- SOURCE DOCUMENT -
Should art groups jump at private funds?


Private sector investment in the arts is more vital than ever as public funding has fallen by more than 25 per cent since 2008, but acceptance of this change is hard for some to take, writes SUZANNE LYNCH

EARLIER THIS month, some of the biggest names in Irish business mingled with senior figures from the arts world at an evening event in the Bord Gáis Energy Theatre. Beneath the din of tinkling glasses at the awards ceremony for Business to Arts, an organisation that recognises and promotes collaboration between business and arts communities, it was the tinkling of money that was really on people’s minds. With public spending under pressure and consumer sentiment still weak, corporate sponsorship has become big business.

Once a form of arts funding that dared not speak its name to many in the arts world, private sector investment is now seen as a legitimate and increasingly necessary strand of funding for the arts. The reason for the shift is obvious – public funding of the arts is sharply down. Arts Council funding has fallen from €85 million to €63 million since 2008, a drop of more than 25 per cent.

- WRITTEN EXERCISE -
Please proceed with the article on private investment in the arts, writing on from its last sentence.

- RECORDED DATA -
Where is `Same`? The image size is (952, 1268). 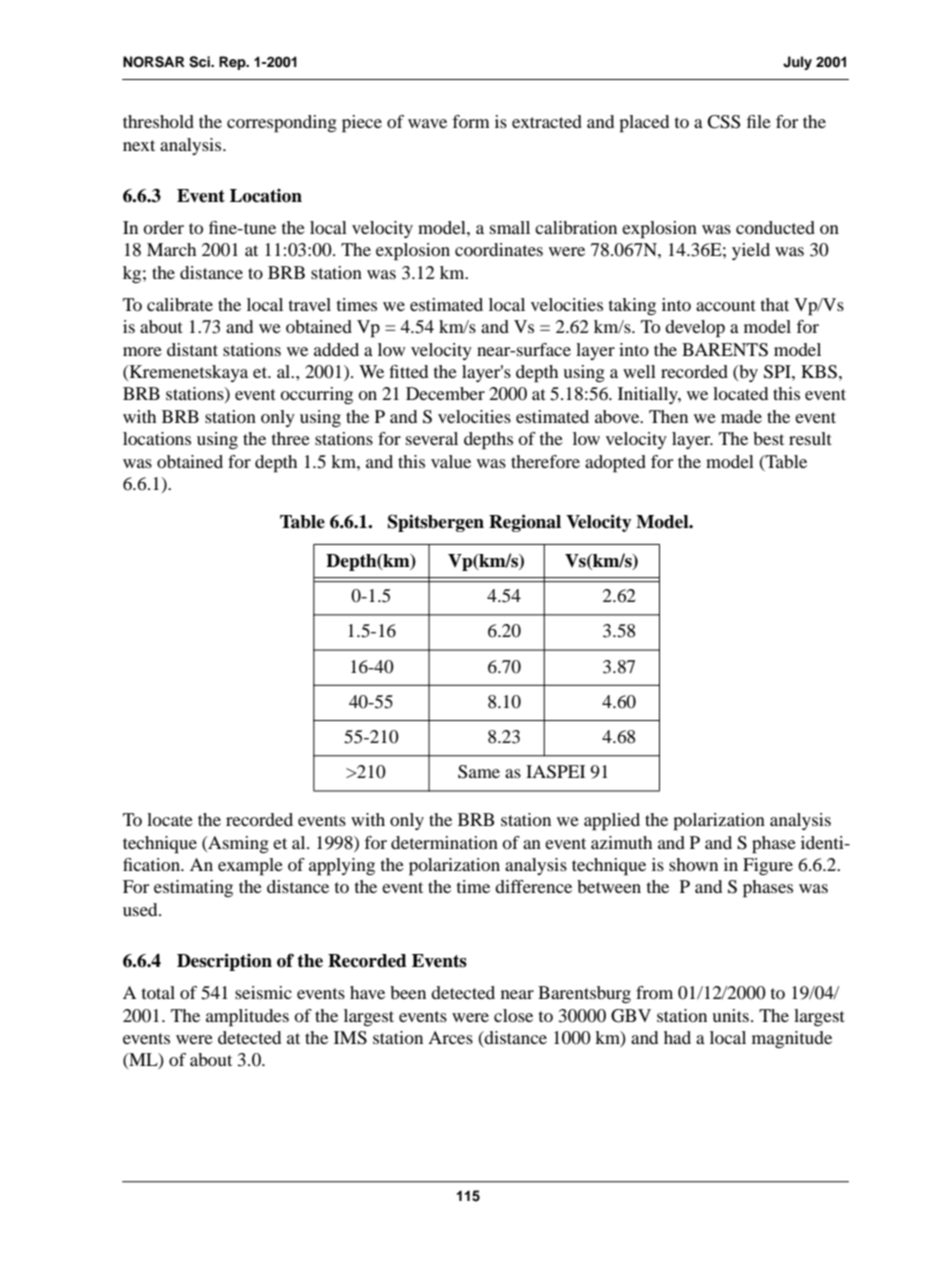 Same is located at coordinates (479, 772).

- OUTPUT -
As public purse strings tighten, attention has turned to the private sector as a potential funding source. At a Government level there have been conscious moves towards encouraging more private money into the sector. The 2011 programme for government contained a commitment by the two Coalition parties to work with the arts community to build private support of the arts either through philanthropy sponsorship or endowments.

In May Minister for Arts Jimmy Deenihan announced details of the philanthropy leverage initiative, a scheme that incentivises arts organisations to source private sector funding. Applicants to the scheme must match the state’s investment in their organisation with a multiple of private sector money – on average 2.5 times the state allocation.

With the State committing €230,000 in the pilot year of the programme, the aim is that €805,000 in additional private money will be raised.

In parallel, the Arts Council has launched Raise, an initiative that aims to help its funded organisations raise more money from philanthropic sources. Under the scheme, eight organisations will be given professional support to develop a fundraising programme. The winning organisations will be announced in the coming weeks.

The Arts Council is committing €100,000 to each organisation for the two-year programme; in turn the recipient organisation will be required to raise an additional €250,000 in private investment within three years, and a further €250,000 each year after that.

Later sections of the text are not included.